Text section:

....................

Keith started crying and ran back towards the house. My laughter died down fairly quickly when I remembered that my dad was inside that same house. I stood like a statue and stared at the door that led into the garden. Half of me was thinking that maybe my dad would take the whole thing in the spirit it was intended and not come racing out of the house in a wild temper. The other half of me was toying with the idea of weeing myself with sheer terror. Still no movement at the door. I needed Jesus to appear to me in a vision and say, ‘Don't worry. That comic impulse may get you into trouble this time but before you know where you are, you'll be driving to a posh Brighton hotel with a dishy blonde draped over the passenger seat of your Bentley because of it. Oh, and don't eat meat on Good Friday.' Still no movement at the door. Perhaps Jesus had spoken to my dad and told him not to rein in my blossoming comic spirit. Perhaps he had cleansed Keith's uniform, as he did the poor leper after the sermon on the mount. Then there was movement at the door. And my dad came racing out of the house in a wild temper. I stood still like a statue as he came closer. Come on, Jesus. What are you waiting for? My God, my God, why hast though forsa . . . ugh! My dad had surprised me by swooping low at the last moment and grabbing me by the ankle. When he returned to his full height, this turned me upside down and dad was able to return to the house, smacking my legs and arse as he went, without being slowed down by me stumbling and dragging my feet on the floor. It was like a hawk falling upon a sparrow. All down the garden, he smacked and I just hung there. Truly, my world had been turned upside down. From laughter to tears in an instant. I don't know if being upside down does something to your lungs or vocal cords but I was very disappointed with my crying. It sounded breathless and strangled, not at all plaintive, so there was no chance of awakening his fatherly compassion with it. As we reached the house, he flung me through the open door and I landed with a horrible cracking sound . . . on Keith's guitar. You remember, the one with the circular picture of Elvis in the little frame? It snapped like a carrot and Keith's crying went up another couple of octaves. There is a habit, not necessarily a nice habit, that some comedians have. If you make a joke, no matter how funny, they'll try and top it with a slightly better one. I even catch myself doing it sometimes.
I was too young to know it, but this was a sign that God and me had something in common. Despite the fact that there is virtually no laughter in the Bible, God must like a gag. I had done the bucket-over-Keith joke and He had topped it with the guitar.
Tonight, Dave and me opened at the Shaftesbury Theatre in the West End of London. I say the West End of London because some readers may not know the Shaftesbury. Or there may be another Shaftesbury Theatre in another town. My point is that too many people in London think that everyone knows about London or, at least, wants to know about London. I live in London now and I really love it. I get a tingle when I drive over Westminster Bridge at night or stroll through Hampstead on a sunny day, but when I lived in the West Midlands I thought London was an over-priced cesspit full of mouthy tossers trying to sell you fruit or unsatisfactory beer. When I hosted a comedy club in Bearwood, just outside Birmingham, I saw a crowd turn very nasty when a comic began by saying, ‘Y'know when you're on the tube . . .'
‘No, we fuckin' don't,' some bloke shouted. The comic never really got over it.
Anyway, we opened at the Shaftesbury in the live version of
Baddiel and Skinner Unplanned.

....................

Provided information:
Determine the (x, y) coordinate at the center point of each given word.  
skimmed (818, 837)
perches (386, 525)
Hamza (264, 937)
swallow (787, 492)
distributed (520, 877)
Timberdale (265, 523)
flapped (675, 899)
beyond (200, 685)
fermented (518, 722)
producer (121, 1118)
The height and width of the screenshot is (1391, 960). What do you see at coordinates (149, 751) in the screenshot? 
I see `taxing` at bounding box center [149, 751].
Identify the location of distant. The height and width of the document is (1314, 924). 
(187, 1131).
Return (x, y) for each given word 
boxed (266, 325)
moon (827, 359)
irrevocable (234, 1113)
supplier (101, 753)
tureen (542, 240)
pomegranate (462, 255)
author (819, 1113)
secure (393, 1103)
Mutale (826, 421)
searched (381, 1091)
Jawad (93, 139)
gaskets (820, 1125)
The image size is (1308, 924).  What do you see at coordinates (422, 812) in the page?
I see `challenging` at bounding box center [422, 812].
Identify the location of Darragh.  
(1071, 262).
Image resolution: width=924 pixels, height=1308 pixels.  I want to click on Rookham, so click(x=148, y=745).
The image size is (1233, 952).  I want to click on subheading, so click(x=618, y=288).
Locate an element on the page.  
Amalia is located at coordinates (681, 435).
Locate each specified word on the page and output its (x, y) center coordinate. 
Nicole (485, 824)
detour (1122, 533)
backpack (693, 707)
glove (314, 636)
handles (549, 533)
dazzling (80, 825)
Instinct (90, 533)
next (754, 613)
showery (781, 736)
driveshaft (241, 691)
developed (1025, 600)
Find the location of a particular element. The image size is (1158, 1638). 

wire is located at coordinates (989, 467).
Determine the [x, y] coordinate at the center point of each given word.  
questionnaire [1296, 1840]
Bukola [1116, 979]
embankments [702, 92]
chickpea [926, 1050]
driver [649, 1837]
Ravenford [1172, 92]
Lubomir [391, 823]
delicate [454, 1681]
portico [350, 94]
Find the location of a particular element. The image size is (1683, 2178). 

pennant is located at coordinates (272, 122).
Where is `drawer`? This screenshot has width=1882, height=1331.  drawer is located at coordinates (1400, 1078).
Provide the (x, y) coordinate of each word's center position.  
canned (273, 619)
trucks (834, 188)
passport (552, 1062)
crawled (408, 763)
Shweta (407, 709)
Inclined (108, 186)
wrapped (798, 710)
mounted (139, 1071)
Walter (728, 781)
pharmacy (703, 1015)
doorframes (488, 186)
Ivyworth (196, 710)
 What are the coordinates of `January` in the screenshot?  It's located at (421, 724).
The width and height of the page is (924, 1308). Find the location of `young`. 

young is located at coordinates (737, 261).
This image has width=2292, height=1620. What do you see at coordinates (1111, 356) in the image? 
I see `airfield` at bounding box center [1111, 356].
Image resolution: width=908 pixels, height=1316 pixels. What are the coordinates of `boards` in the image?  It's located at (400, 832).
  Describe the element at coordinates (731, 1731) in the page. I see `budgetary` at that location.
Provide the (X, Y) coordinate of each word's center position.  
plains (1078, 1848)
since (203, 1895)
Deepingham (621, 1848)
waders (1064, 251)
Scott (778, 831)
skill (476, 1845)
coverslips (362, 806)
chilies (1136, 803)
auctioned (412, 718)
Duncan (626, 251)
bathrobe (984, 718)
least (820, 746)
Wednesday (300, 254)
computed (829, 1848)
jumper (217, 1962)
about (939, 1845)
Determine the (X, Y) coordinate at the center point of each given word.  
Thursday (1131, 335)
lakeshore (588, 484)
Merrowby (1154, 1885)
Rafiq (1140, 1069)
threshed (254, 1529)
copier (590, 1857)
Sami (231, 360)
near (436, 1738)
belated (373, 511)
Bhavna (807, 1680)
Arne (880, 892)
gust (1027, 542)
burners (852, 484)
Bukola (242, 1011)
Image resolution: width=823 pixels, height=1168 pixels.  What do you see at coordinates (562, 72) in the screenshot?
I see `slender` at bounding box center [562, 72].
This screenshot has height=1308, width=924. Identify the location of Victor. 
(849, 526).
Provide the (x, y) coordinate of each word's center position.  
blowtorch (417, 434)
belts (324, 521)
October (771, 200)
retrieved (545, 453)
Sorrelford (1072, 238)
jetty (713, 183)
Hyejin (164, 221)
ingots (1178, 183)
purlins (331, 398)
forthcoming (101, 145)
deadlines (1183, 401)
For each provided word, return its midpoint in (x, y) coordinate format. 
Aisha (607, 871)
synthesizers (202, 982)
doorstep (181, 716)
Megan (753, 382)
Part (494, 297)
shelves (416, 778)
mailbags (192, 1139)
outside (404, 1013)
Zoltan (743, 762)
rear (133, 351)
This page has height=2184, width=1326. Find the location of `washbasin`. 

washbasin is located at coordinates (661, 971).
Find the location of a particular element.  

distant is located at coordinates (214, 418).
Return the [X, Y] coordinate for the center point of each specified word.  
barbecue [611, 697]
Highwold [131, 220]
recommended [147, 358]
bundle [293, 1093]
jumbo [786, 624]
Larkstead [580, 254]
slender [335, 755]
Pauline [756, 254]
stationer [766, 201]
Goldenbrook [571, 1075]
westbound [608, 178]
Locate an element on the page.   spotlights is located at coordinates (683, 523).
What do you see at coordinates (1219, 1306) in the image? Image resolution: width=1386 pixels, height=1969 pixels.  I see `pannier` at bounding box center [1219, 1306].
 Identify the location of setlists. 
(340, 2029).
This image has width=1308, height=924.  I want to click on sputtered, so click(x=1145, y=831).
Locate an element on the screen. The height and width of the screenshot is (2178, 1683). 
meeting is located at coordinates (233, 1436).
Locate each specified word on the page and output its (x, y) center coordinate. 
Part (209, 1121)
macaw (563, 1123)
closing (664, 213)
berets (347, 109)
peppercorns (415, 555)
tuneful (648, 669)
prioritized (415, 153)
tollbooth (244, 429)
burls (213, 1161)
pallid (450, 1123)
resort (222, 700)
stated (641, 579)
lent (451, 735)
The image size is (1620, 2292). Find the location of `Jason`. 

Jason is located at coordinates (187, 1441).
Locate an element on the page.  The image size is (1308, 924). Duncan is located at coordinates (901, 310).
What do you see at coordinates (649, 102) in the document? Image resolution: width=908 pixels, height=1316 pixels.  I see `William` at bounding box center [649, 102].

....................

Task description: Please extend the passage about the bucket prank and the opening night at the Shaftesbury Theatre, starting right after its final sentence.

Answer for this exercise:
(I think alphabetical order is the safest bet.) This show has a strange history. In 1998 Dave and me went to see the film
Boogie Nights
at the Odeon, Swiss Cottage (yes, in London). The movie was OK but me and Dave got far too many of the writer's in-jokes about pornography and had several moments when we were the only people laughing in the cinema. We soon became identified as not the sort of people you want to share your popcorn with. After the movie we went for a drink in a nearby bar. The most notable feature of this place is that it used to be a Barclays Bank and they've sort of crossed out the ‘clay's Bank' bit to make the transformation absolutely clear. So we were in this bar talking about the Edinburgh Festival. The room was crammed with the bright young things of North London nightlife. We were going on to each other about how we loved a lot of the things about appearing at the Festival – the performing, the socialising, the girls – but how we hated some of the other stuff, well, just writing the show, really.
So Dave said why don't we do a show that isn't written. Just turn up and do forty minutes, with us sitting on a sofa chatting to each other, and to the audience, about anything that crops up. We could do it at lunchtime, when not much else is happening and expectations are low, and also charge only two quid. Most Edinburgh shows are between eight and ten quid. That way, if it failed horribly, we'd still have ‘Well,
sorry
, but it was only two quid' to fall back on. We both got very excited about the idea.
When you're a stand-up, you inevitably end up doing the same gags over and over. On a bad night this can seem like a long, over-familiar road stretched out before you. Sometimes it's hard to let a routine go, especially one that's at the top end of the laughter-volume scale. A really strong bit will serve a comic for years but you have to fight this temptation to hold on. It's like children when they reach a certain stage – you have to let them go. If you hold on to a gag too long, you start to forget how to tell it; to forget why it's funny. It becomes stale. The words feel awkward in your mouth. This is the great skill of the stage actor: to say the same words night after night and make them feel fresh every time. There were people doing the Alternative circuit who did the same twenty-minute act, year after year. I'd hear them in the dressing room, complaining about how they'd got bored with stand-up. To the slightly over-excited new boy, it sounded like blasphemy.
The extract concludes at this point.